ちなみに胸のストレッチ種目で代表的なのが「ダンベルフライ」ですね。

コントラクト種目

コントラクト種目は別名収縮種目。
その名の通り最大限収縮した際に最も負荷がかかるような種目を指しています。

この種目は動作中に負荷が抜けづらく「パンプアップ」を狙うのに適しています。

当然狙いも「パンプアップ」ですね!
パンプアップをさせることで科学的な刺激を入れてターゲットがパンパンに張った状態で最後の種目を終えましょう。

これは、ターゲットの見た目が大きくなるのでモチベーションアップに繋がることだけが目的ではありません。

パンプアップによって分泌される成長ホルモンなどの筋肥大を促進させる効果が大きいのが狙いです。

効果に関しては実は賛否両論あり、未だにトレーニング界においても結論は出ていませんが、昔から日本でも「充血法」の名で広く流通しているトレーニング法であり、最近流行っていた「加圧トレーニング」もこのパンプアップを目的としています。

ほとんどのトレーニング法は毎年生まれては淘汰されていく中で、長く採用され続けているトレーニング法というのはそれだけで試す価値があるものですね。
今まで結果を出してきたことの証拠ですから。

胸のPOF法でここまで例えて来ていますから、ここでも胸のコントラクト種目を一つ紹介しましょう。

胸のコントラクト種目で代表的なのはケーブルクロスオーバーです。

ちなみにPOF法においてこのコントラクト種目を最初に持ってきたらどうなるでしょうか?

パンプアップしてしまって本来のミッドレンジ種目の目的である最大限の負荷を得ることが難しくなってしまいますよね。

POF法の順番の根拠と狙いは以上の通りです。

POF法の重量と回数

概ねですが、POF法の狙いと特徴を理解していればおのずと種目ごとの重量と回数も決まってくることが想像できるのではないでしょうか?

そのとおりです。

まずミッドレンジ種目の狙いは「最大の刺激」でしたね。
このことから

ミッドレンジ種目
・重量:重め、最大重量の80〜90%が目安
・回数:少なめ、3〜5回程度
・インターバル:長め、3〜5分

インターバルが長いのは疲労によって本来挙上できるはずの最大重量、最大回数を減少させないためですよ!

ストレッチ種目
・重量:通常、最大重量の70〜80%が目安
・回数:通常、7〜12回程度
・インターバル:2〜3分
コントラクト種目
・重量:軽め、最大重量の60〜70%
・回数:多め、13〜
・インターバル:30秒〜1分半

コントラクト種目は以上に加えてセット数が多めでも構いません。
コントラクト種目の目的であるパンプアップは休憩を少なくし、回数を多めでおこなえばより得やすくなっていきます。
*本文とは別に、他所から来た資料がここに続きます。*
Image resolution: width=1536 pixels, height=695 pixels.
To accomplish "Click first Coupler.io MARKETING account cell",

もちろん以上は種目や部位によっても変化するので一つの目安と傾向としてなんとなく頭に入れておけば大丈夫ですよ!

 

上腕三頭筋種目の組み合わせ(POF法応用編)

前章で学んだPOF法を今回のテーマである上腕三頭筋で考えてみましょう!

例:
ミッドレンジ種目:ナローベンチプレス
ストレッチ種目:スカルクラッシャー、フレンチプレス
コントラクト種目:キックバック、ケーブルプレスダウン

最も大きな重量を扱えるナローベンチプレスで大きな刺激を得て、スカルクラッシャーやフレンチプレスのようなストレッチ種目で特に「ネガティブな刺激」を重視し、最後にキックバック、ケーブルプレスダウンのような種目でパンパンになるまで追い込む。

というのがおすすめです。

種目にはそれぞれ得意、不得意もありますよね。
また、フレンチプレスは長頭への刺激が特にかけやすい、というように先程上で解説した部位ごとの要素も考えながら、最も自分に合った、成長しやすい組み合わせを考えていって下さい!
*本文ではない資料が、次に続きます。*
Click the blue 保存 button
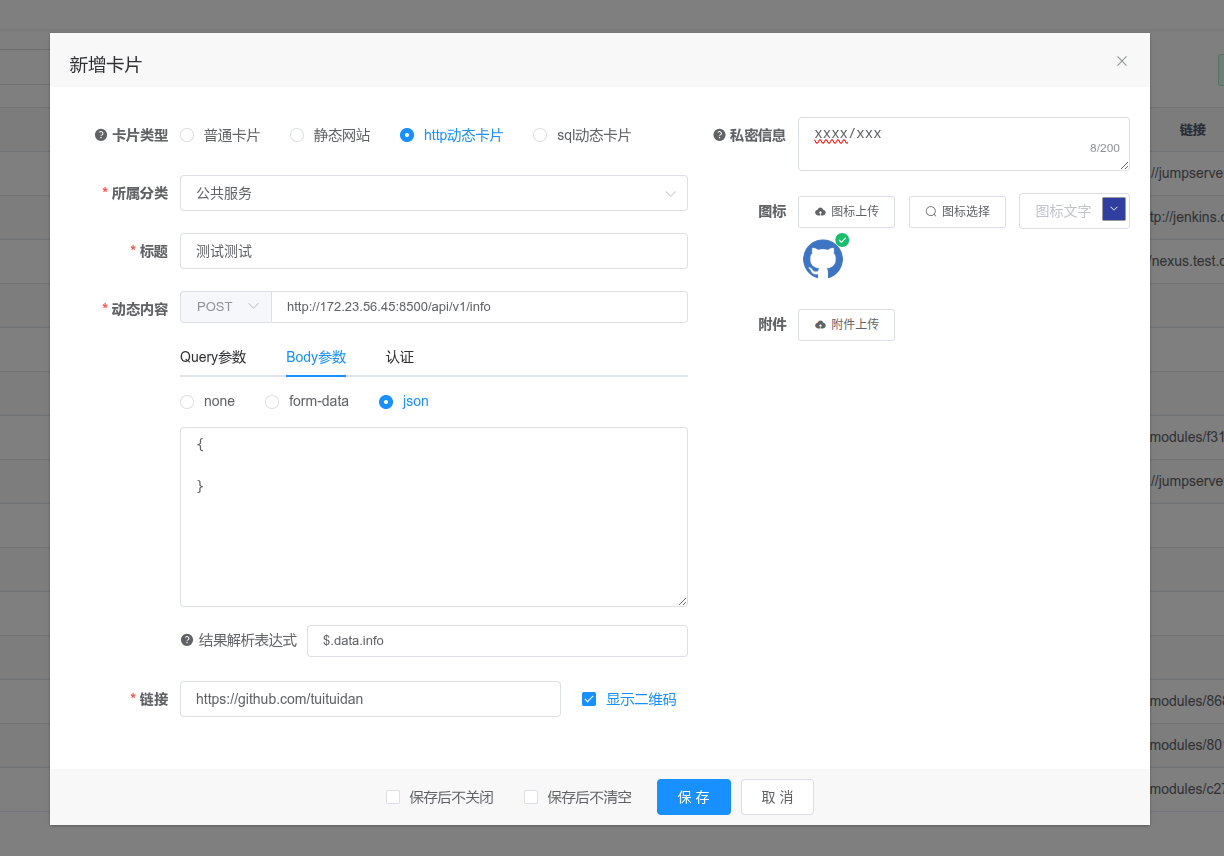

POF法に則って考えれば大間違いのトレーニングにはならないので安心して創意工夫できますよ!

 

まとめ

「キックバック」の記事はお楽しみ頂けたでしょうか?
上腕三頭筋をいかにして太くしていくか、イメージはできましたか?

上腕三頭筋は正しく鍛えればすぐに結果が出やすく、トレーニングしていて非常に楽しい部位です。

最後にキックバックの最重要ポイントをここでもう一度おさらいしておきましょう。

  • 基本的には肘の位置を固定する
  • スタートポジションまで戻す時も負荷をかけ続ける
  • POF法における収縮種目として非常に優秀

また、この記事ではPOF法とPOF法に基づいた上腕三頭筋種目の組み合わせ方についても学びましたね。

この考え方は基本的に部位が変わっても共通するトレーニングの技術の一つです。

このようにこの記事には他のトレーニングにも応用できる技術が散りばめられています。
「なるほどこんなふうに考えてトレーニングすればいいんだな。」という発見が一つでも見つかったなら幸いです!